(Entries on locating words and elements)
::::

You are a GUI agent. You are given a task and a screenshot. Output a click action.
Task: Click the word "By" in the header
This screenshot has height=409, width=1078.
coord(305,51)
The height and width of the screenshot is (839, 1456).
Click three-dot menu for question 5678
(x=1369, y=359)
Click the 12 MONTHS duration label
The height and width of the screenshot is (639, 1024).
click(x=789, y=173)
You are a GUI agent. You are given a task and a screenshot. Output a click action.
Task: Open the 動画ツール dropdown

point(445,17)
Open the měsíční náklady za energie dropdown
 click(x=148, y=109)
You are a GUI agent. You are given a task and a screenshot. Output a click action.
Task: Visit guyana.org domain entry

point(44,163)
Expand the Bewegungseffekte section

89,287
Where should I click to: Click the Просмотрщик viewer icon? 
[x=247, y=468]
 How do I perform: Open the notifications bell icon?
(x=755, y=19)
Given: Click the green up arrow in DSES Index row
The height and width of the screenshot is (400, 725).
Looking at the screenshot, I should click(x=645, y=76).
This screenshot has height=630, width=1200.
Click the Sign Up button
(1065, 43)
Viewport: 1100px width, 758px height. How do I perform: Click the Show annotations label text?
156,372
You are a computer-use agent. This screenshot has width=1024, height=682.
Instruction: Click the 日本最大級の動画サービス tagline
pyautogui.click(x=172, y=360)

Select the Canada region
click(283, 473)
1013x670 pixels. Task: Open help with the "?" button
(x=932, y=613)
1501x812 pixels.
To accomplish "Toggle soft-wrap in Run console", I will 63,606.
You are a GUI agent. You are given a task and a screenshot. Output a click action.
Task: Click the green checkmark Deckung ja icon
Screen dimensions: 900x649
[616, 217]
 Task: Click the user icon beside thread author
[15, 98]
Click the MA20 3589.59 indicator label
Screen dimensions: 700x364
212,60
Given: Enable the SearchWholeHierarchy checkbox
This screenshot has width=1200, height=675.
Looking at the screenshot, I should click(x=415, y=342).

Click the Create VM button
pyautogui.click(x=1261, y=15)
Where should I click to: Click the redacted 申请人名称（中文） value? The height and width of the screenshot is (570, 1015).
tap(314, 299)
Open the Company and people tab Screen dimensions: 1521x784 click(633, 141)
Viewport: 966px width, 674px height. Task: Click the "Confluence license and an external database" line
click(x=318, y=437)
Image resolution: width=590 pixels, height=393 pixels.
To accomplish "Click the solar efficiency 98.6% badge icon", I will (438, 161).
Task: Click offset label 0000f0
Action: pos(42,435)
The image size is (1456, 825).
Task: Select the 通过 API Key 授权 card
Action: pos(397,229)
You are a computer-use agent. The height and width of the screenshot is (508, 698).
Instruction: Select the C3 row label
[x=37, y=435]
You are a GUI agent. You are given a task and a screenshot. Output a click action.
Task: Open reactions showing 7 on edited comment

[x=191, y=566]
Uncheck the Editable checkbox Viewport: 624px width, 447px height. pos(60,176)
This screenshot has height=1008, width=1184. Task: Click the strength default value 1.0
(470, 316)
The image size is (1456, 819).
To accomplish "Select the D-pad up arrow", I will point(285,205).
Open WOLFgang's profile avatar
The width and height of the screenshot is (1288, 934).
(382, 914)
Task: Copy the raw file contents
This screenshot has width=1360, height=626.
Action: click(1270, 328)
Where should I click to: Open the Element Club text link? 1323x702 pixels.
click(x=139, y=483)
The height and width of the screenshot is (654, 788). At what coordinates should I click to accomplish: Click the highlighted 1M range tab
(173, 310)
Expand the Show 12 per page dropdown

::::

Print, unchanged, everything from the line containing "Where should I click to: Open" down to the end of the material.

— Response to this exercise —
Where should I click to: Open the Element Club text link? 1323x702 pixels.
click(x=139, y=483)
The height and width of the screenshot is (654, 788). At what coordinates should I click to accomplish: Click the highlighted 1M range tab
(173, 310)
Expand the Show 12 per page dropdown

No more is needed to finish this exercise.